The aspects included in the following checklist must be commented on. In case the problem is irrelevant, this must be substantiated. If the listed impacts can be expected to appear, their extent and degree should be estimated. Compare with Part I of this booklet if some questions should be unclear. One should be aware that questionaire checklists like these are not always 100% adequate with regard to all environmental questions which can be relevant to ask. It may therefore be useful to compare the use of the checklist to the use of other analytic tools for project assessment, e.g. logical framework analysis, gender analysis, assessments of socio-cultural and socio-economic conditions, as well as assessment of choice of technology and existing institutional conditions. This may also prove to be necessary to secure an integrated approach to the assessment of the project.
It is necessary to specify which groups of the population will be affected by the different types of direct or indirect environmental impacts. A rough division can be as follows:
· The project's target group. This is the group of the population which one expects will benefit directly from the project. This group may, however, also be subject to certain negative environmental impacts.

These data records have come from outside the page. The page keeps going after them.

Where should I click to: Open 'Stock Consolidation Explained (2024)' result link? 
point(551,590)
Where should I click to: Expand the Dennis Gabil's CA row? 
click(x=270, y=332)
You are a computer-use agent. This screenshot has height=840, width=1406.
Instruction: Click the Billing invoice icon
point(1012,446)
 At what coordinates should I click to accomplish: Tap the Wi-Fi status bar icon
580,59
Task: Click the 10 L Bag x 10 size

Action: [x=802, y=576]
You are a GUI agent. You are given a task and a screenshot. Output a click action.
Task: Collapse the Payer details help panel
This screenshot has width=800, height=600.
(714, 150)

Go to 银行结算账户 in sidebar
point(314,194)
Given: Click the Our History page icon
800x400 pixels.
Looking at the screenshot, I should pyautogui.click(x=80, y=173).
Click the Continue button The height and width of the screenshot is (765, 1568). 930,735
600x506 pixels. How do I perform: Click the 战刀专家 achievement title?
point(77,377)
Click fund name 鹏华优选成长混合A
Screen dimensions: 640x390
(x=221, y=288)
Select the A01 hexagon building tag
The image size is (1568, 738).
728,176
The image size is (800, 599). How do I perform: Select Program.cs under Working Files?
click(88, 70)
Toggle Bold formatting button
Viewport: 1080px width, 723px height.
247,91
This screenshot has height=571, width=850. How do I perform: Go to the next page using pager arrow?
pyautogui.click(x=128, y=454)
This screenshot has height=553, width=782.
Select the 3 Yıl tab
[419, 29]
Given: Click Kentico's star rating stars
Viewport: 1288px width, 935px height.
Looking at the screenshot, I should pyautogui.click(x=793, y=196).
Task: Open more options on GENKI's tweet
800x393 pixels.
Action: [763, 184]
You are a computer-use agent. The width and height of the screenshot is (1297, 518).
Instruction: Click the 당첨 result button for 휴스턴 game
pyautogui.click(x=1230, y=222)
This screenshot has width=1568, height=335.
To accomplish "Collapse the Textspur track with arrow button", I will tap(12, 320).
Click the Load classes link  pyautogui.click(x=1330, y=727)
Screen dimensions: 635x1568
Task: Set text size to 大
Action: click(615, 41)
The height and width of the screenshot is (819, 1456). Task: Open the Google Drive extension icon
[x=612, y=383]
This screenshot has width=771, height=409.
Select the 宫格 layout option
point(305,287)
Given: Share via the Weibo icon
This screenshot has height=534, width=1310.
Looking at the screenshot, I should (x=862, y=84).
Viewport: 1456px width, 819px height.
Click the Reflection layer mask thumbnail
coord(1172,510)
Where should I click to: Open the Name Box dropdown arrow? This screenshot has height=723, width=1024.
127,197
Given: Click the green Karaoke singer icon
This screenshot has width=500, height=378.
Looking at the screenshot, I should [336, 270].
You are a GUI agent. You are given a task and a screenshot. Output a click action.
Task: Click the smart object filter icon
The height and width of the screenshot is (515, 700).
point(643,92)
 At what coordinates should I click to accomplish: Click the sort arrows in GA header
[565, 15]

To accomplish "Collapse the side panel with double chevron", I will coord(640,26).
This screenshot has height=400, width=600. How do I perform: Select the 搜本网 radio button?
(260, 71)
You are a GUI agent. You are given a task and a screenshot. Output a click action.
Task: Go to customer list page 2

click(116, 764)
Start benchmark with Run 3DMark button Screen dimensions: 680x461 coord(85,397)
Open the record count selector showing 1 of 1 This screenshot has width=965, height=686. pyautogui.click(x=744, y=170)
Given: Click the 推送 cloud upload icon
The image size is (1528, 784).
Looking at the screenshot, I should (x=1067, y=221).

· The remaining local population. This group will not benefit from the project in any primary way, although both positive and negative consequences may be experienced.
· Resettled population groups. These are groups who either settle in the area or move away from it as a result of the project or the development initiated by it.
Within these three groups it may also be relevant to specify if the environmental impacts from the project can be related to specific parts of the population, such as low-income groups, indigenous groups etc., combined with a further specification of gender and age within these groups.